• **Task brief**: Present the entries from the first line through the line containing "pos(98,429)" as a Markdown table with the columns Row and Line. Give each line a row number, include both end lines, and skip blank lines.

[Entries from a pointing dataset]
━━━━
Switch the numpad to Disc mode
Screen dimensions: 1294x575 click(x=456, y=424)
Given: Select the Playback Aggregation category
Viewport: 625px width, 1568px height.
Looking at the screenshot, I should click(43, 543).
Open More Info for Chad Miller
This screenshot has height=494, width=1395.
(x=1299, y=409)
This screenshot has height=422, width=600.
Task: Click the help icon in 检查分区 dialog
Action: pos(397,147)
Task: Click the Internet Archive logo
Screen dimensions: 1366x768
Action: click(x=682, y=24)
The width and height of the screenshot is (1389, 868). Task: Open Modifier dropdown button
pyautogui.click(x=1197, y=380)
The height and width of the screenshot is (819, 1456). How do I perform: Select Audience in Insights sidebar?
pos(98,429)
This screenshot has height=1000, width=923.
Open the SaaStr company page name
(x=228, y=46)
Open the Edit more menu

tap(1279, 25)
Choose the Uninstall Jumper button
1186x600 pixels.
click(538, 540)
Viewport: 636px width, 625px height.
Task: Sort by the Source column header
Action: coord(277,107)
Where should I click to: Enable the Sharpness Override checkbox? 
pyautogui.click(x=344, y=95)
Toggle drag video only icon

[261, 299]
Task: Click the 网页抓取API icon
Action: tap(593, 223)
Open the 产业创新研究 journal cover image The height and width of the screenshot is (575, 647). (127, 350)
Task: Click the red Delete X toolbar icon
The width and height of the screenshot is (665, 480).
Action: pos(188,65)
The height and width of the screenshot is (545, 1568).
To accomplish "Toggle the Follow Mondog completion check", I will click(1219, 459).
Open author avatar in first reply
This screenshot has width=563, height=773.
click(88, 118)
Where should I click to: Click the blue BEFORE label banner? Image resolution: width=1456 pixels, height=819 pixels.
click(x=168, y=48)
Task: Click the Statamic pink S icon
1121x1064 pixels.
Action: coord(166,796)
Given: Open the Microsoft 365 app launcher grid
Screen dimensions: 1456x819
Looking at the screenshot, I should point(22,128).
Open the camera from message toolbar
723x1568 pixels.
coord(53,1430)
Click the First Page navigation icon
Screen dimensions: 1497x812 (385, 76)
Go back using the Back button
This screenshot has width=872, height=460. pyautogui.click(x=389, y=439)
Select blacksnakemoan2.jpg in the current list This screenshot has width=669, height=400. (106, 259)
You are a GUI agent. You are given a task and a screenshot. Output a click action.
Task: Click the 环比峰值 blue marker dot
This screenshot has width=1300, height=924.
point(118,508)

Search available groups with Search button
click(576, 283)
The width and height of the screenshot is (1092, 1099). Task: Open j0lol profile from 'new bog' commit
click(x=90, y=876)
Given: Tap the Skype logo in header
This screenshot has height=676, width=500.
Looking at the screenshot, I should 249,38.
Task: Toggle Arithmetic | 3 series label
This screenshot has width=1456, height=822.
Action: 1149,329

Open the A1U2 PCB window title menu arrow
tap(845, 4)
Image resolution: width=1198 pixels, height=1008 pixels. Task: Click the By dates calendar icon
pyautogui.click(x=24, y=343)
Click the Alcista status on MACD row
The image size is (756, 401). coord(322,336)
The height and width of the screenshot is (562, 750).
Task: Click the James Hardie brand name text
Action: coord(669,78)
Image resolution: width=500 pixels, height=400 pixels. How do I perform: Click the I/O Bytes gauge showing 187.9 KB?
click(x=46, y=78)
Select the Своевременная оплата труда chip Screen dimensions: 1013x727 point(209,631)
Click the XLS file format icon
━━━━
• **Answer to this task**:
| Row | Line |
|---|---|
| 1 | Switch the numpad to Disc mode |
| 2 | Screen dimensions: 1294x575 click(x=456, y=424) |
| 3 | Given: Select the Playback Aggregation category |
| 4 | Viewport: 625px width, 1568px height. |
| 5 | Looking at the screenshot, I should click(43, 543). |
| 6 | Open More Info for Chad Miller |
| 7 | This screenshot has height=494, width=1395. |
| 8 | (x=1299, y=409) |
| 9 | This screenshot has height=422, width=600. |
| 10 | Task: Click the help icon in 检查分区 dialog |
| 11 | Action: pos(397,147) |
| 12 | Task: Click the Internet Archive logo |
| 13 | Screen dimensions: 1366x768 |
| 14 | Action: click(x=682, y=24) |
| 15 | The width and height of the screenshot is (1389, 868). Task: Open Modifier dropdown button |
| 16 | pyautogui.click(x=1197, y=380) |
| 17 | The height and width of the screenshot is (819, 1456). How do I perform: Select Audience in Insights sidebar? |
| 18 | pos(98,429) |